→ Task:
A faithful copy of the data is what is wanted, minus any pictures.

→ Records for the task:

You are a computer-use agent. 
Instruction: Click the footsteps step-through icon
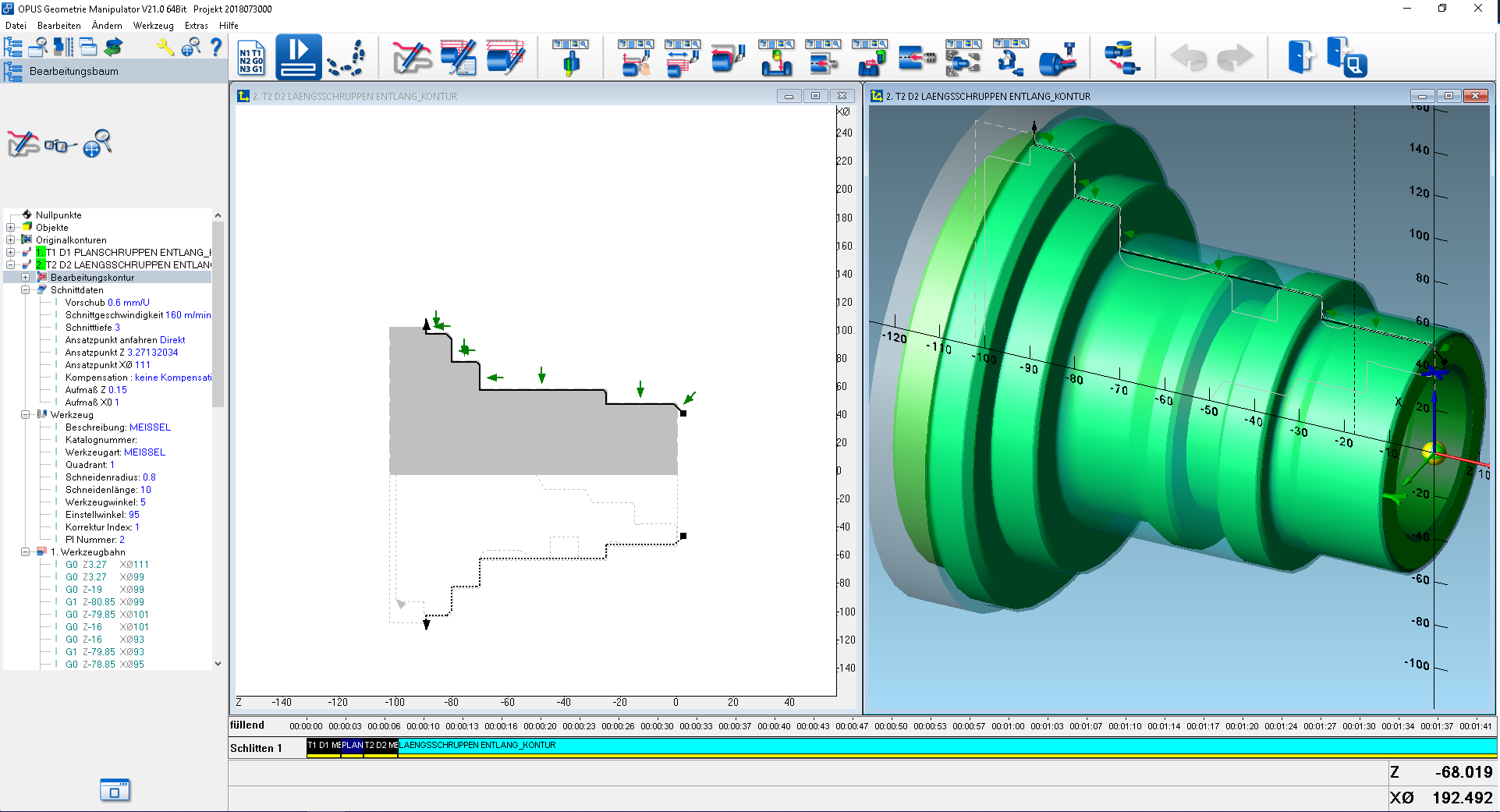click(x=346, y=58)
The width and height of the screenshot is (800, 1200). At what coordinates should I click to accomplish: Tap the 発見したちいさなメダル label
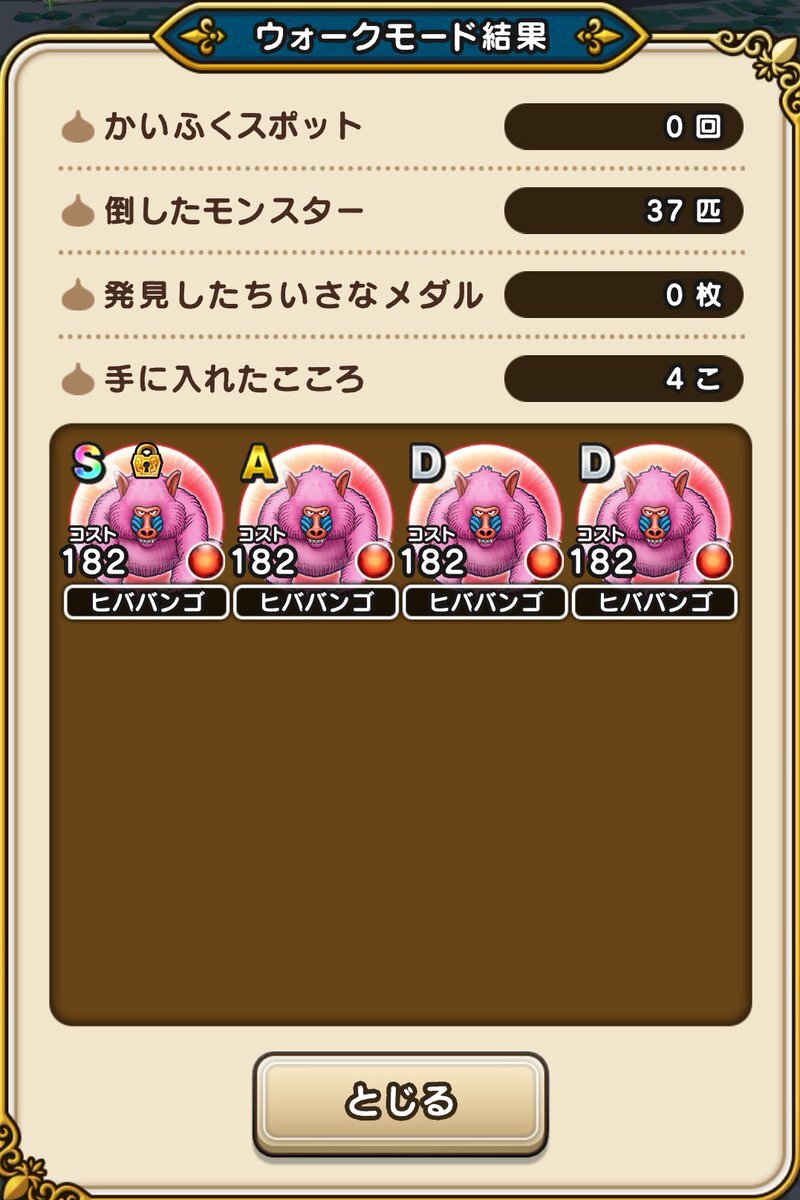coord(293,296)
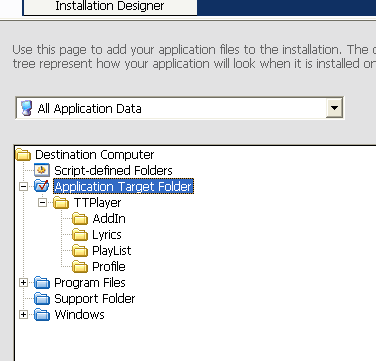Click the All Application Data combo box field
Image resolution: width=376 pixels, height=361 pixels.
pyautogui.click(x=180, y=108)
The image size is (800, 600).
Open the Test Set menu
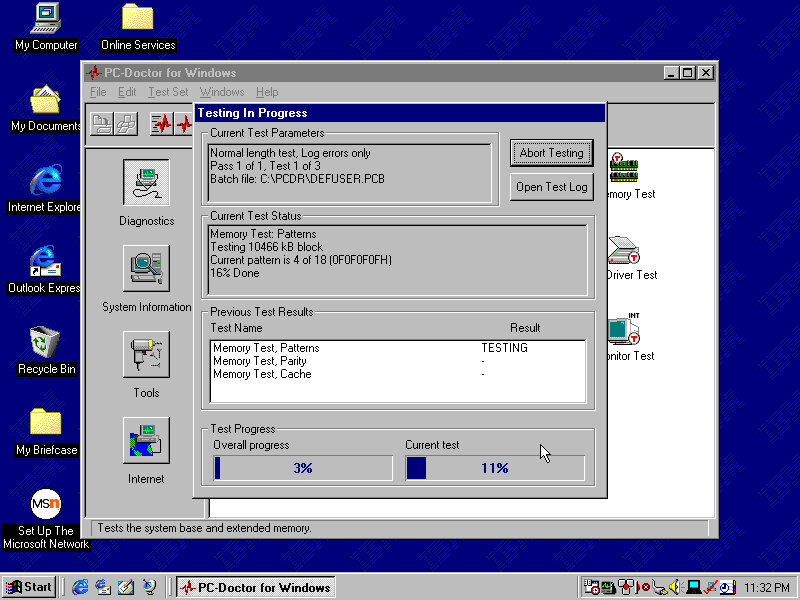pyautogui.click(x=167, y=92)
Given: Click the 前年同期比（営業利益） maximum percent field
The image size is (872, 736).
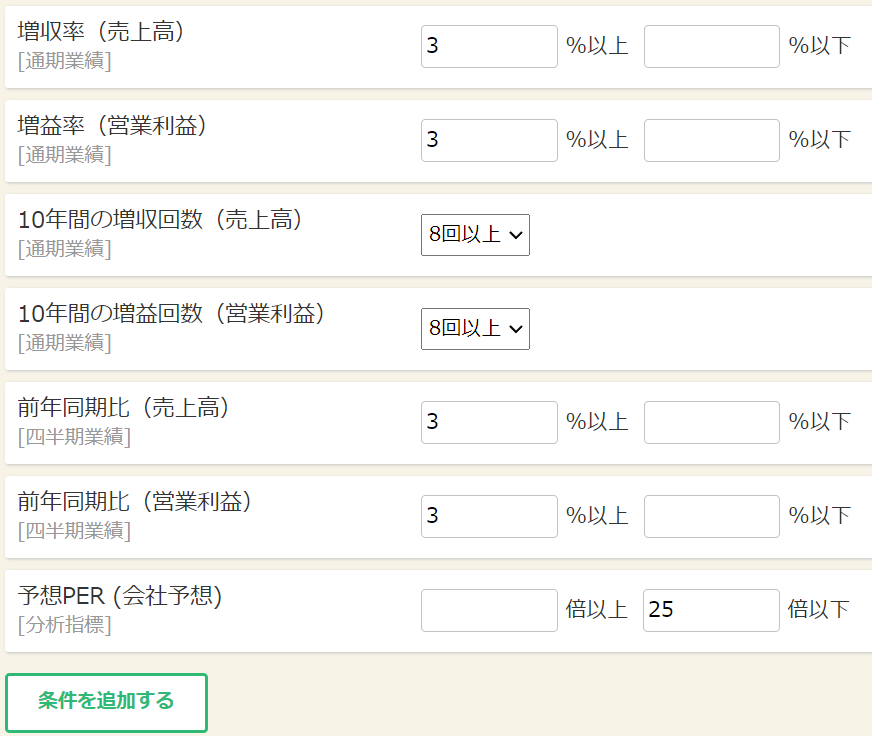Looking at the screenshot, I should point(711,517).
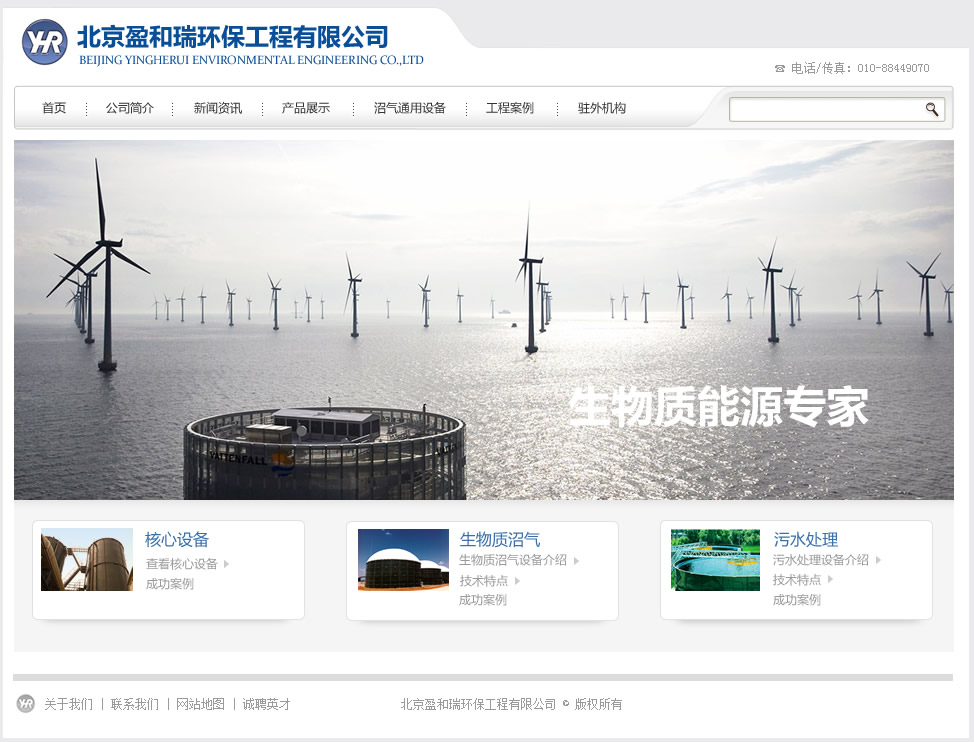Open the 关于我们 footer link
Viewport: 974px width, 742px height.
(68, 704)
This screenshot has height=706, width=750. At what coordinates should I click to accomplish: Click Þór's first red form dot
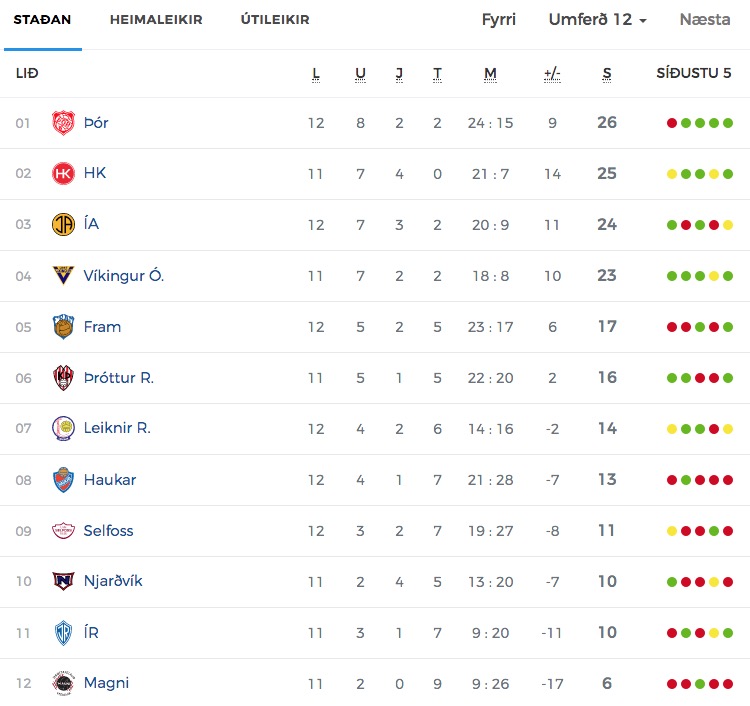click(672, 123)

→ Exercise solution:
You are a computer-use agent. 
Instruction: Click the footsteps step-through icon
click(x=346, y=58)
The width and height of the screenshot is (800, 1200). At what coordinates should I click to accomplish: Tap the 発見したちいさなメダル label
coord(293,296)
Click the All Application Data combo box field
Image resolution: width=376 pixels, height=361 pixels.
pyautogui.click(x=180, y=108)
The image size is (800, 600).
Open the Test Set menu
pyautogui.click(x=167, y=92)
Given: Click the 前年同期比（営業利益） maximum percent field
The image size is (872, 736).
Looking at the screenshot, I should point(711,517).
Open the 关于我们 footer link
Viewport: 974px width, 742px height.
(68, 704)
This screenshot has height=706, width=750. At what coordinates should I click to accomplish: Click Þór's first red form dot
click(672, 123)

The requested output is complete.